▶ **What the exercise asks**
Set down, exactly as they stand, the lines from the one containing "Pick the SEO filter chip" through the last line of the records below, leaving every picture out.

▶ **Material for the task**
□ □ □ □ □ □ □
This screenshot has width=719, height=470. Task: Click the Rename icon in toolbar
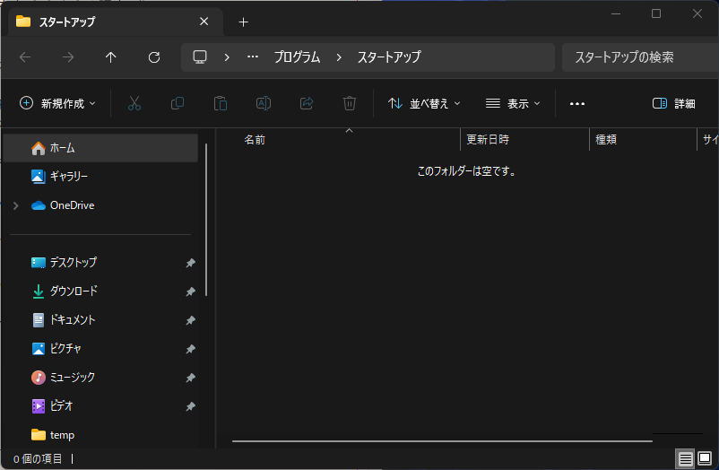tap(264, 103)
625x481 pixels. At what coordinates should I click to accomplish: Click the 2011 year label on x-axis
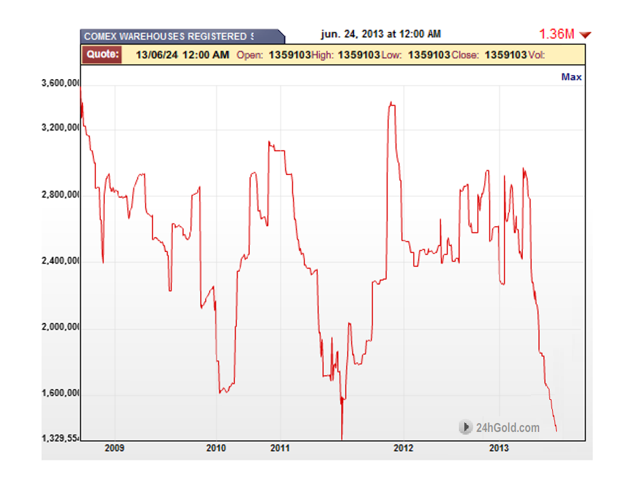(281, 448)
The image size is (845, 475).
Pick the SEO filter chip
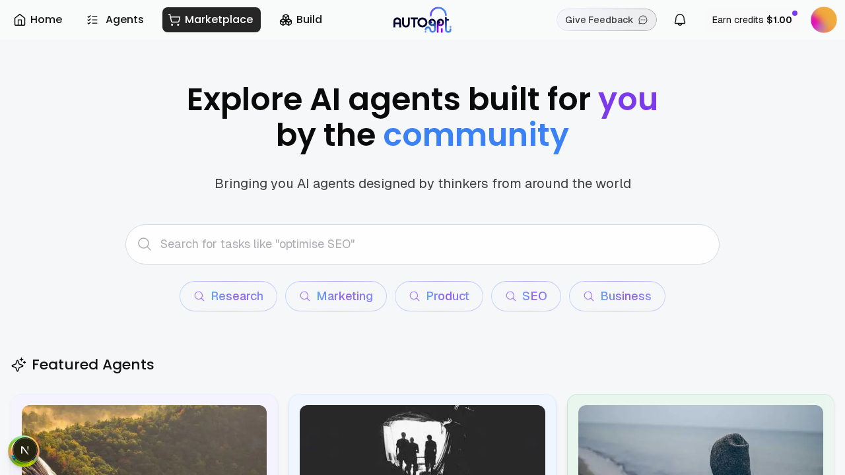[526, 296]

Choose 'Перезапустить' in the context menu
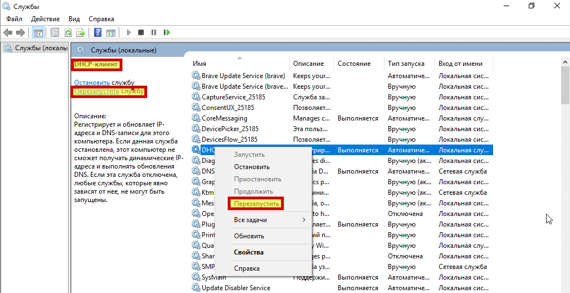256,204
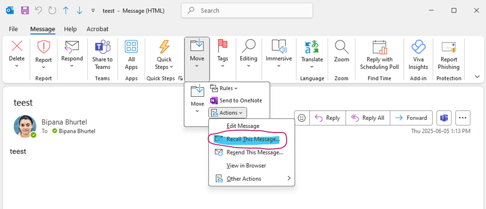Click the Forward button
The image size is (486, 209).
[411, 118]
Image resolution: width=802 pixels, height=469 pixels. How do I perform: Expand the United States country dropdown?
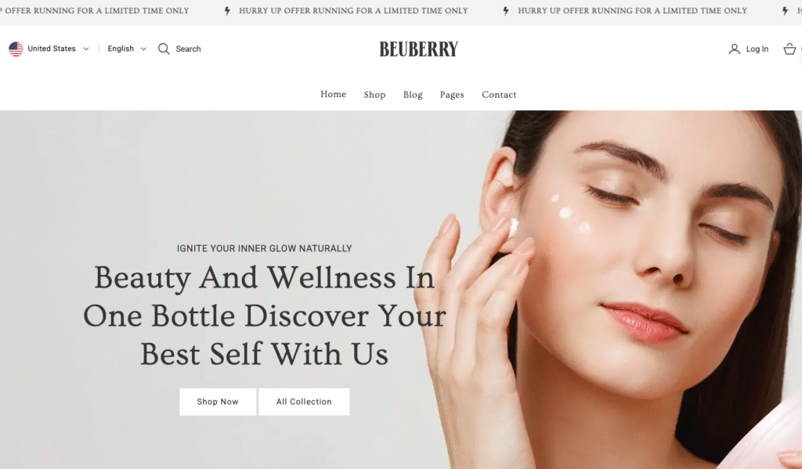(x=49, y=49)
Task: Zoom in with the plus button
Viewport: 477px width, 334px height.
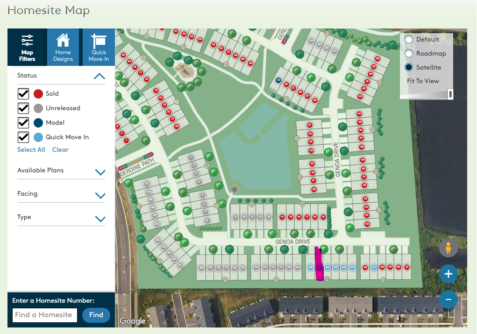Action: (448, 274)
□ □ □ □ □ □ □
▶ **Exercise solution**
Pick the SEO filter chip
[526, 296]

Choose 'Перезапустить' in the context menu
256,204
Click the Forward button
The image size is (486, 209).
[411, 118]
Image resolution: width=802 pixels, height=469 pixels. How do I perform: Expand the United States country dropdown?
(x=49, y=49)
Task: Zoom in with the plus button
Viewport: 477px width, 334px height.
Action: (448, 274)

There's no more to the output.